Dogs that were used to being left alone before the pandemic tend to adapt quite quickly, she says. “But when it comes to pandemic puppies”—dogs born and adopted during the pandemic—“they weren’t left behind at all, and now they’re at a sensitive age, adolescence,” a- she said. “It can be quite difficult. They need to be taught these new skills. »

Trainer Tip: Don’t give your dog this special toy only when you leave, as the toy will become a distress trigger.

Pam Reid, vice president of the ASPCA’s behavioral science team, notes that dogs who suddenly find themselves without their handler may feel “confused, lonely, and wondering why everyone is rushing out the door instead of to spend time at home”. She suggests short training breaks before the big return to work, and scheduling walks and meals around the future work schedule.

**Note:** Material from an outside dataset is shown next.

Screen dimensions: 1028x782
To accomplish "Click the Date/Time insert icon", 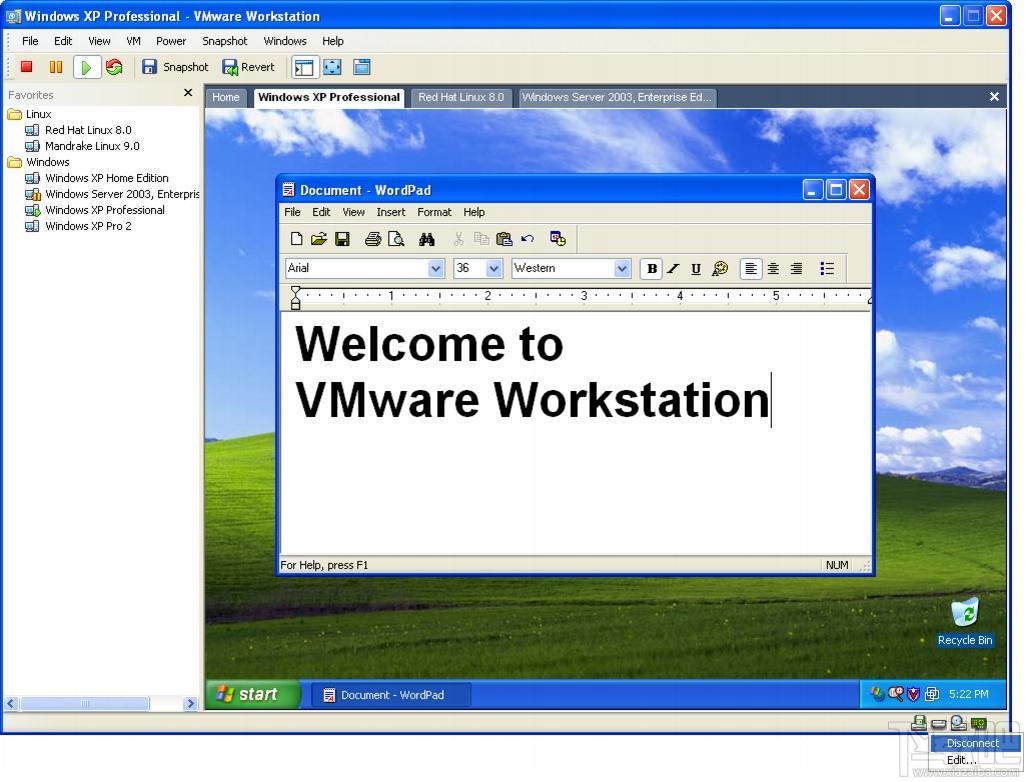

“Make sure to be on the lookout for signs of anxiety as you prepare to leave, such as nervous footsteps and gasps, vocalizations or attempts to leave with you,” she added.

Such signs are all too familiar to Millet Israeli, a psychotherapist who lives in Chelsea. Since the pandemic, these distressing behaviors have been part of the daily routine for Milton and Rufus, two mixes of poodle and Cavalier King Charles Spaniel, who their devotees call cavapoos.


PHOTO ADRIENNE GRUNWALD, THE NEW YORK TIMES

Millet Israeli and his two dogs, Milton and Rufus

If Mme Israeli and her husband leave the apartment at the same time, the dogs make their disapproval known, she says. “By that I mean an overturned trash can, an overturned bowl, maybe they won’t have used the pads we leave at home if they need to go to the toilet, for example. »

As a therapist, M.me Israeli views separation anxiety as a “two-way street.” Was she feeding her dogs’ anxiety? Or more precisely, was she projecting her own anxiety onto the animals?

His solution: eliminate separation. Now she takes them to her office, where they are sometimes part of her therapy sessions, which are usually virtual.

“In many ways, I let myself go,” she admits. I wouldn’t tell a parent who is struggling with their child’s separation anxiety to do that. »

Many tech companies, including Amazon, Google, Squarespace and Etsy, welcomed dogs into some of their workplaces even before the pandemic, and other companies have since made exceptions to attract and retain employees, Andy said. Challenger, senior vice president of investment firm Challenger, Gray and Christmas. Dogs are often put on a trial period and sometimes have to stay on a leash. A bite usually results in expulsion; for minor offences, the leeway is greater.

But Challenger thinks that trend may be short-lived.

In the meantime, the real separation anxiety may be due to the owners, not the animals. Raf Astor, who keeps and walks dogs in the East Village, says the dogs he sees have adapted very well to the change. But for people, he says, “a lot of these dogs have become emotional support animals. Now, when they have to leave their dog behind, much of the anxiety comes from the owner, not the dog. This pandemic has given anyone with a bit of neurosis a license to indulge their neurosis. And the dogs, in a way, were freed from that.”